◆ Instructions for the task ◆
Locate the line that contains "Show keyword hits [button] (329, 441)" in the entries below, then repeat it and every following line through the line that contains "mens sunglasses (242, 2392)", exactly, and no others.

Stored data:
┌──

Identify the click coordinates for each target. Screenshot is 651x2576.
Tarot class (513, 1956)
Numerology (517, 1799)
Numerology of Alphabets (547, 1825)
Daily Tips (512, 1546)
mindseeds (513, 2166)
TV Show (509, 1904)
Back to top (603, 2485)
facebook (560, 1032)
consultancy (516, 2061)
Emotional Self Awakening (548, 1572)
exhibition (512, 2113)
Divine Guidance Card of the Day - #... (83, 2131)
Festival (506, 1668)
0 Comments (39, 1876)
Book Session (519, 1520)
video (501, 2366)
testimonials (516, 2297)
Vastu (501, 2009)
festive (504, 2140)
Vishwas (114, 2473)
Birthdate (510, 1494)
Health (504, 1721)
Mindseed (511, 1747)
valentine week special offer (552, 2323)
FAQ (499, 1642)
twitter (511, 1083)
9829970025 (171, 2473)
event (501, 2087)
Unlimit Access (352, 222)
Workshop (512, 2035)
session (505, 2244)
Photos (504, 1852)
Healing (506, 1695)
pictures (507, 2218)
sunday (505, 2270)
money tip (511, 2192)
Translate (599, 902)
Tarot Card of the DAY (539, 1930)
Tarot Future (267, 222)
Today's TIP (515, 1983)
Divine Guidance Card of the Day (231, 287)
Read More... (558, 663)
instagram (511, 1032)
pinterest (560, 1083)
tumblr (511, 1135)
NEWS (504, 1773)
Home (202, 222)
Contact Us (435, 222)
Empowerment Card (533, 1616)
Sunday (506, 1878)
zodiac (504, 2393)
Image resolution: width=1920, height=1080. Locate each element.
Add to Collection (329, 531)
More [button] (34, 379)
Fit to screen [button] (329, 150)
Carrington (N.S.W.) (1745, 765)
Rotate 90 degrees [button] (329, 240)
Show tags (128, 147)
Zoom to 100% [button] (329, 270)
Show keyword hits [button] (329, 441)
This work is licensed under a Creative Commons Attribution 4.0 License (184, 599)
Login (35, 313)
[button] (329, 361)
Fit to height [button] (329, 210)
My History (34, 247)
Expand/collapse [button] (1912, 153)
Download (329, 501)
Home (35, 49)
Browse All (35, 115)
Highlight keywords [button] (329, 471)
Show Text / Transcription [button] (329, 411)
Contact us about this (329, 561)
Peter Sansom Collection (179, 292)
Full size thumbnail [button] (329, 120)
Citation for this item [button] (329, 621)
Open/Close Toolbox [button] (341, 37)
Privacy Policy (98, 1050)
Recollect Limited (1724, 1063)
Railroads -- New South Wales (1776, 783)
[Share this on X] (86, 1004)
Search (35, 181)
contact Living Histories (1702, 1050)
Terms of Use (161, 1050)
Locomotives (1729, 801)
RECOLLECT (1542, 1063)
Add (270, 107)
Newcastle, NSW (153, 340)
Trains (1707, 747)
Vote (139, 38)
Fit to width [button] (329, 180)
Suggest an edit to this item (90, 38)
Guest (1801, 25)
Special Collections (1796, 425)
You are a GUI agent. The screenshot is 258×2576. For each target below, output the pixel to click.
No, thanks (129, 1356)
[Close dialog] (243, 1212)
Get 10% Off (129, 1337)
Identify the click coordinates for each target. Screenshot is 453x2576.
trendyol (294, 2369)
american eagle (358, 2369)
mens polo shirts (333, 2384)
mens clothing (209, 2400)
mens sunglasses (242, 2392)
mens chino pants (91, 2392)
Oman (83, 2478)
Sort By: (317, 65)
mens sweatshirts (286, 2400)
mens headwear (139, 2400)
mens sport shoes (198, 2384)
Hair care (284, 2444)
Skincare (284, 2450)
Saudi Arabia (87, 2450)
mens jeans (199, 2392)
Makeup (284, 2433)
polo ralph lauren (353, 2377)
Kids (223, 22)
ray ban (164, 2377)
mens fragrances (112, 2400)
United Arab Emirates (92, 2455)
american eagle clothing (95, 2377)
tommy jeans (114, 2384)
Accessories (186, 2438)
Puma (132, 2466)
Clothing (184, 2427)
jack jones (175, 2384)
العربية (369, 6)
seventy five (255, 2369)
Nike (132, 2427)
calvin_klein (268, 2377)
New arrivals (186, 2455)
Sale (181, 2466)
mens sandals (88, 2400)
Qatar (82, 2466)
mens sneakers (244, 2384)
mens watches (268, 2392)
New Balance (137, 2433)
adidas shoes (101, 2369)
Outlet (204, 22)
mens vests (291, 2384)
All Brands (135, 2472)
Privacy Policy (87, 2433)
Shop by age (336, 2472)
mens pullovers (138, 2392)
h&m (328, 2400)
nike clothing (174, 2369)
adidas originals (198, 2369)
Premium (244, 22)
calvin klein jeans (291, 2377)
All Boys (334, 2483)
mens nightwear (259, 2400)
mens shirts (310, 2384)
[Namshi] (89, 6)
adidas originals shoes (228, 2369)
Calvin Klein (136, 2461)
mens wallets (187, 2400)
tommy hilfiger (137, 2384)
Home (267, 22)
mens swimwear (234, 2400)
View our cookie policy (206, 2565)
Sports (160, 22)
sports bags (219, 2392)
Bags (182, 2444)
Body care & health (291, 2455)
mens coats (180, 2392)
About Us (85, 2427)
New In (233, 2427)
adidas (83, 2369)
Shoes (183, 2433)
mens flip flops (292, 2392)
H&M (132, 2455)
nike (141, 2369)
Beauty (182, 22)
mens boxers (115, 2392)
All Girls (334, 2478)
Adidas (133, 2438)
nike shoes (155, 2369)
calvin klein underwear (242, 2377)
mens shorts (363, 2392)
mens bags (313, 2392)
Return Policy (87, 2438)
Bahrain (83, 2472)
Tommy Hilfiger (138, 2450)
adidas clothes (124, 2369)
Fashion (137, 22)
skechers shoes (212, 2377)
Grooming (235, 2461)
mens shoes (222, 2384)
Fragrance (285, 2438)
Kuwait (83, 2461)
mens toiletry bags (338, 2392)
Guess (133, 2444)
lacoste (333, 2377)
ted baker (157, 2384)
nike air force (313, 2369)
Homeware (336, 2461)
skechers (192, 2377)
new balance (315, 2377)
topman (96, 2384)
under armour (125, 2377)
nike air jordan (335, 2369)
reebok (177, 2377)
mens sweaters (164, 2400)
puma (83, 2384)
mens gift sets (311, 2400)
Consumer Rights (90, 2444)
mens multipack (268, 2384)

└──

◆ Exercise result ◆
Show keyword hits [button] (329, 441)
This work is licensed under a Creative Commons Attribution 4.0 License (184, 599)
Login (35, 313)
[button] (329, 361)
Fit to height [button] (329, 210)
My History (34, 247)
Expand/collapse [button] (1912, 153)
Download (329, 501)
Home (35, 49)
Browse All (35, 115)
Highlight keywords [button] (329, 471)
Show Text / Transcription [button] (329, 411)
Contact us about this (329, 561)
Peter Sansom Collection (179, 292)
Full size thumbnail [button] (329, 120)
Citation for this item [button] (329, 621)
Open/Close Toolbox [button] (341, 37)
Privacy Policy (98, 1050)
Recollect Limited (1724, 1063)
Railroads -- New South Wales (1776, 783)
[Share this on X] (86, 1004)
Search (35, 181)
contact Living Histories (1702, 1050)
Terms of Use (161, 1050)
Locomotives (1729, 801)
RECOLLECT (1542, 1063)
Add (270, 107)
Newcastle, NSW (153, 340)
Trains (1707, 747)
Vote (139, 38)
Fit to width [button] (329, 180)
Suggest an edit to this item (90, 38)
Guest (1801, 25)
Special Collections (1796, 425)
You are a GUI agent. The screenshot is 258×2576. For each target below, output the pixel to click.
No, thanks (129, 1356)
[Close dialog] (243, 1212)
Get 10% Off (129, 1337)
Identify the click coordinates for each target. Screenshot is 453x2576.
trendyol (294, 2369)
american eagle (358, 2369)
mens polo shirts (333, 2384)
mens clothing (209, 2400)
mens sunglasses (242, 2392)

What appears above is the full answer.